Saturday, April 05, 2008

advice, unsolicited

I work with a lot of skinny people. They are forever saying things like, "I can't eat bread first thing in the morning or I am sleepy all day" or "I just don't feel good if I don't work out." They're all nice, but it tends to feel like a not-so-subtle dig at my not-so-slender current state. I am already feeling fat, and there is this hyper-fit culture that is annoying because there is an assumption that I wouldn't possibly fit into it because I'm not thin. Actually, though, I'm fairly athletic with bad genes. So there. Besides, maybe they're not thinking that at all, and I'm just bringing a healthy serving of my own insecurity, with a side of fries. Today, I heard a discussion going on about "What are the lengths for an Olympic triathlon?" And I wanted to answer, because I've actually done two of them. But that might just shock everyone in a very unpleasant way, and besides, I was far enough away to make chiming in awkward. So I just kept it to myself -- at least I know my ownself that I have had some kick-ass races in my past and expect to have them in my future, too.

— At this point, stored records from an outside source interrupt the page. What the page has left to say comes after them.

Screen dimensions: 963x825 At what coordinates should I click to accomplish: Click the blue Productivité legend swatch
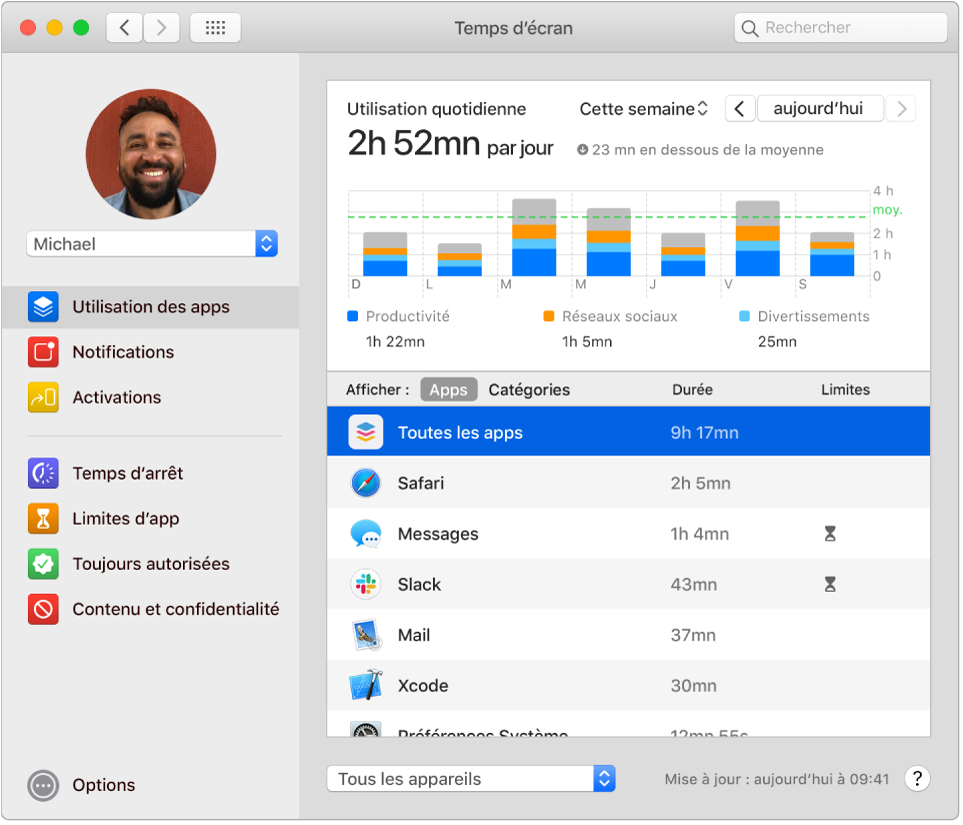point(351,315)
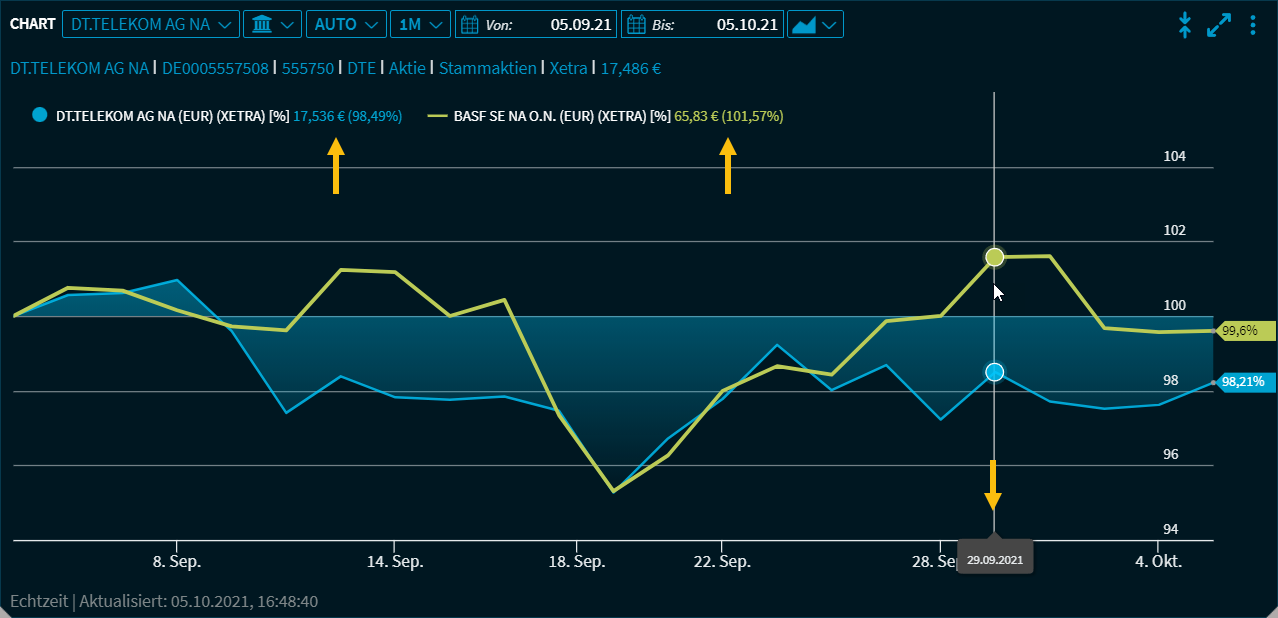Click the Xetra exchange label

pos(568,68)
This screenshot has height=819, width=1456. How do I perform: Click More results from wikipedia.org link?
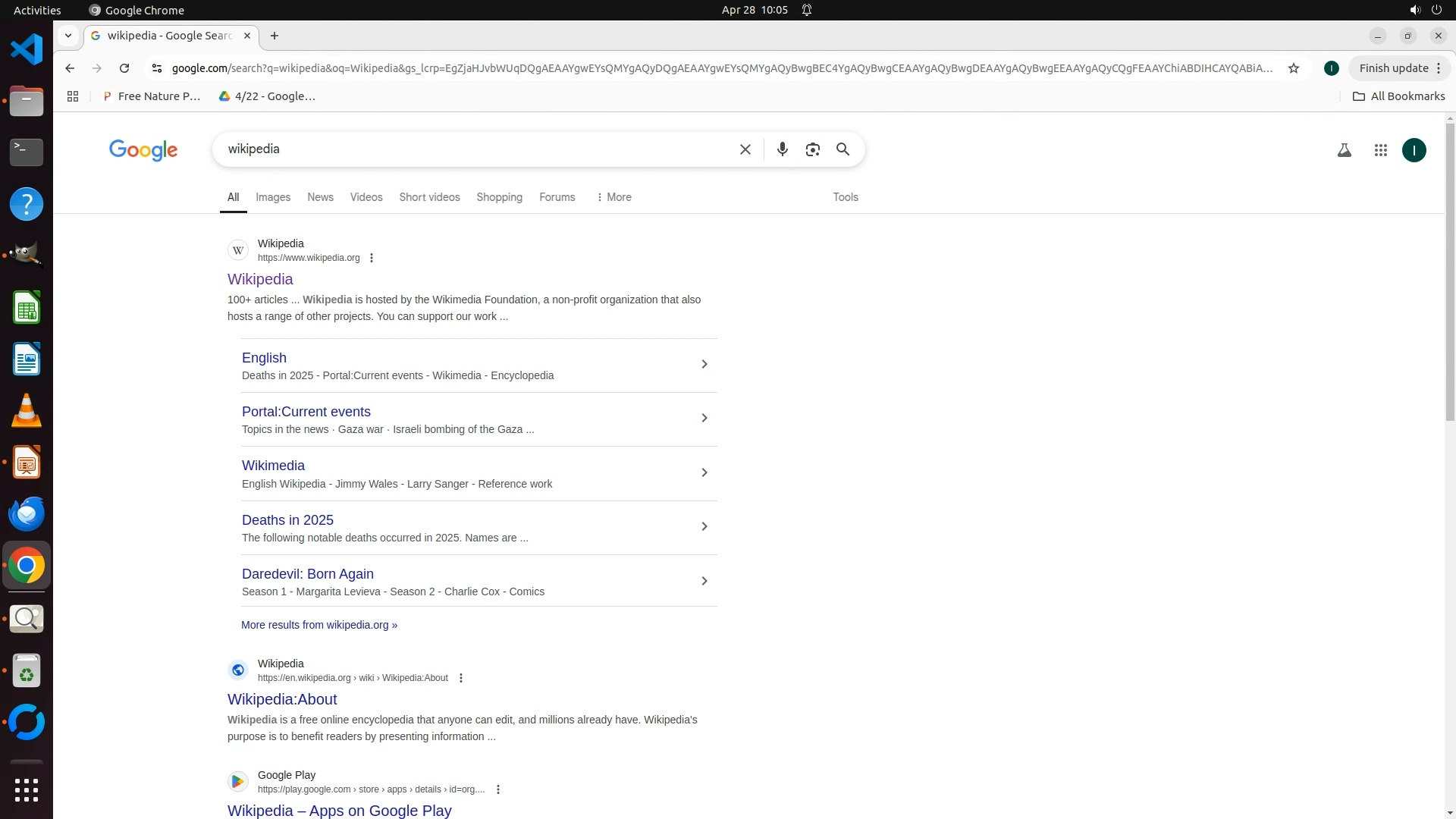tap(318, 625)
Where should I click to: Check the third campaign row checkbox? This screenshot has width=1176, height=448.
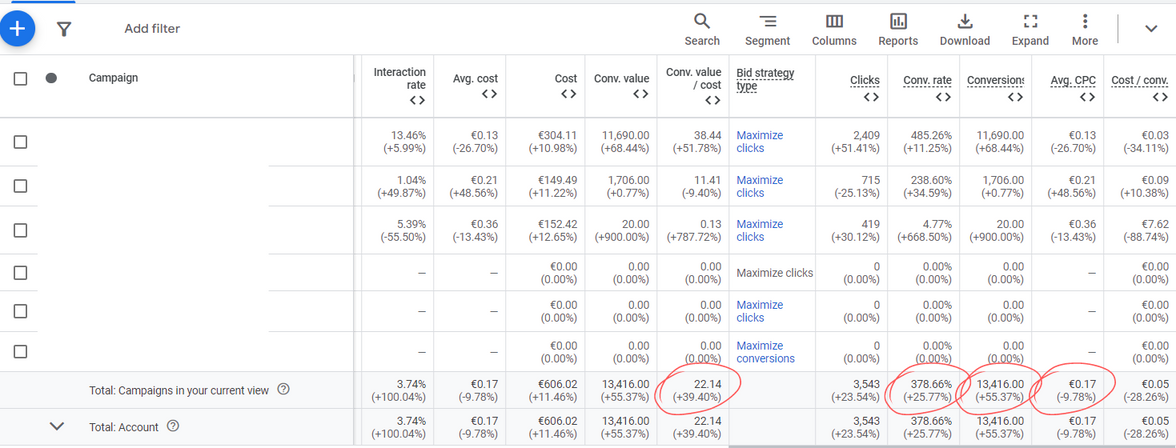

I have just tried to step away. I keep repeating in my head, "I don't have to prove anything to anyone." And I don't. I was actually unhappy that I bumped into work people when running on the treadmill yesterday in the fitness center of the hotel, because I don't like people to see me all sweaty and red-faced.

Tomorrow I'm skipping the fitness center and waiting for first light, so I can walk out for a beautiful coffee and a breakfast somewhere away from the carbphobics. They'll be so busy eyeing the evil bread that they won't even notice my absence.

3 comments:

  1. Don't borrow insecurities. Did you consider that perhaps they see you as "one of them"? Either way, I wouldn't waste any time worrying about it. It's not worth the emotional energy or the toll it takes on self esteem. You're wonderful just as you are.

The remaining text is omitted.